▶ _Exercise_
Your response should consist solely of the lines from the one containing "Motorcycling (459, 669)" through the end of the data, copied exactly.

(Stored data)
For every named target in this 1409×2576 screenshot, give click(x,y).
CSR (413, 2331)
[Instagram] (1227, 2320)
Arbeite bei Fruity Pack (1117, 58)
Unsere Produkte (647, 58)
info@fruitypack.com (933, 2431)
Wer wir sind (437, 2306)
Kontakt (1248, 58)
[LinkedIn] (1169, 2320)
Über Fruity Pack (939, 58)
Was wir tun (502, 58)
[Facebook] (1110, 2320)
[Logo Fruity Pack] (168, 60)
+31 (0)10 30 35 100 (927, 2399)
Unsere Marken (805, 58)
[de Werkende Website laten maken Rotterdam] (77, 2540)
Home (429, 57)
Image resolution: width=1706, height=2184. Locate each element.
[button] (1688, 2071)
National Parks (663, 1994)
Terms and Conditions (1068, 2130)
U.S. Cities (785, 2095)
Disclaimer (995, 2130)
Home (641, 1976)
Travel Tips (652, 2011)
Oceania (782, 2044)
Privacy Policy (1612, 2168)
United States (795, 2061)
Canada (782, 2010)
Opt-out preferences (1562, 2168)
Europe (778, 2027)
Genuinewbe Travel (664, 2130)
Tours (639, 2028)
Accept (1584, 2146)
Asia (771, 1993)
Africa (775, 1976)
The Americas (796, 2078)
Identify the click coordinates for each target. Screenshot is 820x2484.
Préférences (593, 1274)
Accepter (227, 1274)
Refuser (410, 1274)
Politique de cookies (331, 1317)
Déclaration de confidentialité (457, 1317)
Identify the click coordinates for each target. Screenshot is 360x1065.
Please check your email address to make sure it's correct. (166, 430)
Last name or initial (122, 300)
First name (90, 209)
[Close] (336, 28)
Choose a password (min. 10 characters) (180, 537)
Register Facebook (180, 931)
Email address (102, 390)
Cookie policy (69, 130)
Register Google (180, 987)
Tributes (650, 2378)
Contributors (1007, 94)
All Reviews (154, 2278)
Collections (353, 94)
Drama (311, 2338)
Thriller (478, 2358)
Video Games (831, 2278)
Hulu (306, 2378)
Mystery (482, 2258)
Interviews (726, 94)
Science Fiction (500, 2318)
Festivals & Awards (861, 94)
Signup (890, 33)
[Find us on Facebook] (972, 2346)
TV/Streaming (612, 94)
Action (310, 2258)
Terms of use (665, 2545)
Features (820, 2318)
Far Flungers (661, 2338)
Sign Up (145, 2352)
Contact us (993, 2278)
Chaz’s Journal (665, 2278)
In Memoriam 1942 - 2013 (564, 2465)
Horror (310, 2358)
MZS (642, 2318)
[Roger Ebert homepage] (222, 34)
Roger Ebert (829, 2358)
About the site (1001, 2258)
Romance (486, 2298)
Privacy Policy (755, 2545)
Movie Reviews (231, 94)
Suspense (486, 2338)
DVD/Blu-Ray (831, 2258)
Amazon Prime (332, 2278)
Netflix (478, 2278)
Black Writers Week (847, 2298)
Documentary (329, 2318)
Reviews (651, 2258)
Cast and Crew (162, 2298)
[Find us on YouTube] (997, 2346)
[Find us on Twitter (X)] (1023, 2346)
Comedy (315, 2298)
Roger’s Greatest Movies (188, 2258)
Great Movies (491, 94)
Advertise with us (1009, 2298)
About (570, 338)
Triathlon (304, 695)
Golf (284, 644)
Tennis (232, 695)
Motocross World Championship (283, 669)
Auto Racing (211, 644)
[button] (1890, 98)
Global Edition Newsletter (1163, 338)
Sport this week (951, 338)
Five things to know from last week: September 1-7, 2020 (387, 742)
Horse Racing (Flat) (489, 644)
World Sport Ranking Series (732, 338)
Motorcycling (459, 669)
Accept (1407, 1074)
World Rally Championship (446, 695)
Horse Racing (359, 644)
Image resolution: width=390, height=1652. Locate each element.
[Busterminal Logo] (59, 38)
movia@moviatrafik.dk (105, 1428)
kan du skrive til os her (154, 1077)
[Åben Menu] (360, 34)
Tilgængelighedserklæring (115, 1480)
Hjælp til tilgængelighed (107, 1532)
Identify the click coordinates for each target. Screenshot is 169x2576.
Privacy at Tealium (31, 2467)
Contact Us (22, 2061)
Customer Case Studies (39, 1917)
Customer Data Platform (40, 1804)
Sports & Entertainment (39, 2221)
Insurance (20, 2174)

▶ _Solution to the problem_
Motorcycling (459, 669)
Accept (1407, 1074)
World Rally Championship (446, 695)
Horse Racing (359, 644)
Image resolution: width=390, height=1652. Locate each element.
[Busterminal Logo] (59, 38)
movia@moviatrafik.dk (105, 1428)
kan du skrive til os her (154, 1077)
[Åben Menu] (360, 34)
Tilgængelighedserklæring (115, 1480)
Hjælp til tilgængelighed (107, 1532)
Identify the click coordinates for each target. Screenshot is 169x2576.
Privacy at Tealium (31, 2467)
Contact Us (22, 2061)
Customer Case Studies (39, 1917)
Customer Data Platform (40, 1804)
Sports & Entertainment (39, 2221)
Insurance (20, 2174)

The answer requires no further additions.